> **Records shown**:
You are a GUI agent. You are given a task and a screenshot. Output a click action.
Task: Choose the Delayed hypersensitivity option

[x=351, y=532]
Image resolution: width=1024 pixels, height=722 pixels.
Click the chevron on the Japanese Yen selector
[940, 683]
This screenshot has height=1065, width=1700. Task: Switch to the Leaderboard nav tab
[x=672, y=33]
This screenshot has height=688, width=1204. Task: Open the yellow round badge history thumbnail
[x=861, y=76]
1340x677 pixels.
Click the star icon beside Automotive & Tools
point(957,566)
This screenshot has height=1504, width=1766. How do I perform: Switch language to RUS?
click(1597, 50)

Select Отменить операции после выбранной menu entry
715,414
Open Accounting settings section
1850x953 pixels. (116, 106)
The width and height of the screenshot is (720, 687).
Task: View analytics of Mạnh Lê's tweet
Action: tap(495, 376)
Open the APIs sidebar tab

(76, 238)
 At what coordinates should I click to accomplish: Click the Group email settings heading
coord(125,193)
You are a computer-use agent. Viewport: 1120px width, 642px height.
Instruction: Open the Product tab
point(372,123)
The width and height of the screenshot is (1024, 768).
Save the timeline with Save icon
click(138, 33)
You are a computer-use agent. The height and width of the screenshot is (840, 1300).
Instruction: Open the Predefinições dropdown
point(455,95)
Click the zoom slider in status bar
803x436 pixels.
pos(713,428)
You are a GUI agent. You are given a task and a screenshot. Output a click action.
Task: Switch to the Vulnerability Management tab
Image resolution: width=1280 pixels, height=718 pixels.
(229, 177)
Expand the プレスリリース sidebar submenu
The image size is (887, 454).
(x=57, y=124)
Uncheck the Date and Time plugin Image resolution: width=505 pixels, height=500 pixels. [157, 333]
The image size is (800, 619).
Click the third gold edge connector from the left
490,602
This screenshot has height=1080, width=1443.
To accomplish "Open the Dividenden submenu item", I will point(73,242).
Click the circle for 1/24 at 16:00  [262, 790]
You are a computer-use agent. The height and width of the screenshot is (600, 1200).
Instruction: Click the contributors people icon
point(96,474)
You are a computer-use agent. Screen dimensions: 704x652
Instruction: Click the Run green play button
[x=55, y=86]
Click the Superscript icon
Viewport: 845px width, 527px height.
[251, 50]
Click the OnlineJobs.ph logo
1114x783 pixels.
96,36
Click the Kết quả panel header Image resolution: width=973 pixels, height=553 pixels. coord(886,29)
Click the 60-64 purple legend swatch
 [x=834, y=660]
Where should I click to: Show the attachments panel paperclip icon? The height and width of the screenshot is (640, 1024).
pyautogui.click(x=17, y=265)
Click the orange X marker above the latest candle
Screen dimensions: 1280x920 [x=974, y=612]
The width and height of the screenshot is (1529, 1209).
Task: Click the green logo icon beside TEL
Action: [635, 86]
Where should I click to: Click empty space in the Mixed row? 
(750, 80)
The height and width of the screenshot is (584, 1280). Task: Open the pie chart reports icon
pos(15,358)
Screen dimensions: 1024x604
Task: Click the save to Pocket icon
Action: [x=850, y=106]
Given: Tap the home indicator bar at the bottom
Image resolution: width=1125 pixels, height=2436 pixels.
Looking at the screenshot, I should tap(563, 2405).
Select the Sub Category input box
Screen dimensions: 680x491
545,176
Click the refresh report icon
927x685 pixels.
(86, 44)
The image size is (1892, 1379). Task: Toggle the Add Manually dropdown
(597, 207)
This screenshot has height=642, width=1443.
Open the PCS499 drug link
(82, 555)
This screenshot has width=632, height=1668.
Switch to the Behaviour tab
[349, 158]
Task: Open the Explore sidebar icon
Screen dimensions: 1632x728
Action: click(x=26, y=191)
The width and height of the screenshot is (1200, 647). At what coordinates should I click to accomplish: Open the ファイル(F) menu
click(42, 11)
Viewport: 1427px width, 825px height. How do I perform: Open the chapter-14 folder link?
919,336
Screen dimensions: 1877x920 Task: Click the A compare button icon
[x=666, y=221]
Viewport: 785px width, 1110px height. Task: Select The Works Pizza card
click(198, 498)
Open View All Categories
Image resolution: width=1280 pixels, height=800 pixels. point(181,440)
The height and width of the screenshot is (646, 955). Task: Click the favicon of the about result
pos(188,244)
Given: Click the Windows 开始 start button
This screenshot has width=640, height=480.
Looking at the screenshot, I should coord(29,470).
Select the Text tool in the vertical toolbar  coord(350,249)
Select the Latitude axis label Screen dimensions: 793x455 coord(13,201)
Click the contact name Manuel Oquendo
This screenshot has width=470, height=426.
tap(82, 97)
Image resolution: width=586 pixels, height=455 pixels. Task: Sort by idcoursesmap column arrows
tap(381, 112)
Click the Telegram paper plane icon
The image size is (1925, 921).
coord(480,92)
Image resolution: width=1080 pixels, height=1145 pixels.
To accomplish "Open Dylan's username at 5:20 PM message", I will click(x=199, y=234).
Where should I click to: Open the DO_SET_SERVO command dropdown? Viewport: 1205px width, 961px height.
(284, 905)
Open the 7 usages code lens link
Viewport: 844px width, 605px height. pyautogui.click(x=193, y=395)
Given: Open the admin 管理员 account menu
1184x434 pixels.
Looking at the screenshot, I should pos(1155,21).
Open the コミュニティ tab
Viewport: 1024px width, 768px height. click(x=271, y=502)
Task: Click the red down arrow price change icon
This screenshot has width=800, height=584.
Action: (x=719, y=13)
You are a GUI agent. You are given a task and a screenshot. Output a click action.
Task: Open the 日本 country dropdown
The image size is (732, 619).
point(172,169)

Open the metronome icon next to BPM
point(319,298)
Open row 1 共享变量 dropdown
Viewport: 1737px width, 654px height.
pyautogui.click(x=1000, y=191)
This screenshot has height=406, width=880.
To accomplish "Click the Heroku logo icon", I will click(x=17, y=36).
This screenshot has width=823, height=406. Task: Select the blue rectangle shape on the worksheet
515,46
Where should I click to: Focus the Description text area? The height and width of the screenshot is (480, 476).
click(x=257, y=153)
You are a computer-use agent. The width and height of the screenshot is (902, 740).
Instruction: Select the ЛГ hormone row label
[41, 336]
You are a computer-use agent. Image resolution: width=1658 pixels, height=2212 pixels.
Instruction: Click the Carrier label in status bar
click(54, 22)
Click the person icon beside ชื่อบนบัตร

> **Aim of the exercise**:
Scan the records above for the string "agent", then copy each line where it turns up.

> **Expected answer**:
You are a GUI agent. You are given a task and a screenshot. Output a click action.
You are a computer-use agent. Viewport: 1120px width, 642px height.
You are a computer-use agent. The height and width of the screenshot is (840, 1300).
You are a GUI agent. You are given a task and a screenshot. Output a click action.
You are a computer-use agent. The height and width of the screenshot is (600, 1200).
You are a computer-use agent. Screen dimensions: 704x652
You are a GUI agent. You are given a task and a screenshot. Output a click action.
You are a computer-use agent. The width and height of the screenshot is (902, 740).
You are a computer-use agent. Image resolution: width=1658 pixels, height=2212 pixels.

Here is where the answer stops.